*** Records for processing Section Begins ***
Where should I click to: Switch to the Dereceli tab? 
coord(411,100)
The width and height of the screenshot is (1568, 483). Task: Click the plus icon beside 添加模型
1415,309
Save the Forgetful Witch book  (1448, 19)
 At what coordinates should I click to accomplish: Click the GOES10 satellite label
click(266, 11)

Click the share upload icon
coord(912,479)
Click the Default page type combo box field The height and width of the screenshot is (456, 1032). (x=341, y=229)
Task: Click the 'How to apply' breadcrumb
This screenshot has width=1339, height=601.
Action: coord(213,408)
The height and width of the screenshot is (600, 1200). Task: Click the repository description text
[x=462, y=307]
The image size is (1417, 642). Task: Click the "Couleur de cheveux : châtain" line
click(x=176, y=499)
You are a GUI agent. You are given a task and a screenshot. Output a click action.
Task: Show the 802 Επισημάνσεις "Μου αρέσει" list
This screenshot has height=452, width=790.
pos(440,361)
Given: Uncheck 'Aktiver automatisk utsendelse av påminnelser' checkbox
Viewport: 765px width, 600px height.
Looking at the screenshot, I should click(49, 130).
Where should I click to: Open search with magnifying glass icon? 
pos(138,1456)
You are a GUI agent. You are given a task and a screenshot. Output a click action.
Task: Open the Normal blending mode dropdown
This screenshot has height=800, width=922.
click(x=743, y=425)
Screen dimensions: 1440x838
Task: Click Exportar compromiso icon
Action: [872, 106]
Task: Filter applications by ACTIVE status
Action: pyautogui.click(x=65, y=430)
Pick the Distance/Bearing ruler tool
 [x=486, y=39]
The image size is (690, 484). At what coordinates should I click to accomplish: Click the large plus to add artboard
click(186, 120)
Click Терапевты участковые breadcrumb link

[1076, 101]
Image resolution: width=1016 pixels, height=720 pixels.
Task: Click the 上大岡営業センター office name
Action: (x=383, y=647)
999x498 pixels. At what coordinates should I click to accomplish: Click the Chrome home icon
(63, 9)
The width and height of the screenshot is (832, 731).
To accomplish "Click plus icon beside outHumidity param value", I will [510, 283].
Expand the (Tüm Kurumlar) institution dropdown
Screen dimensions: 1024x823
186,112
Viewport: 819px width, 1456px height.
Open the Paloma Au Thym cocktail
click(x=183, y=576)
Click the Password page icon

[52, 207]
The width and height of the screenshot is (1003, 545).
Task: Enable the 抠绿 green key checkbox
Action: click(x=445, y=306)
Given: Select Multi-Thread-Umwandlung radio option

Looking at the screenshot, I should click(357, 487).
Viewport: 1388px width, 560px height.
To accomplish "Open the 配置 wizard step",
*** Records for processing Section Ends ***
**Work required:** Nothing but the lines from the one with "Viewport: 819px width, 1456px height." to the last line of the data should appear in the answer, each exactly as it stands.

**Answer box:**
Viewport: 819px width, 1456px height.
Open the Paloma Au Thym cocktail
click(x=183, y=576)
Click the Password page icon

[52, 207]
The width and height of the screenshot is (1003, 545).
Task: Enable the 抠绿 green key checkbox
Action: click(x=445, y=306)
Given: Select Multi-Thread-Umwandlung radio option

Looking at the screenshot, I should click(357, 487).
Viewport: 1388px width, 560px height.
To accomplish "Open the 配置 wizard step",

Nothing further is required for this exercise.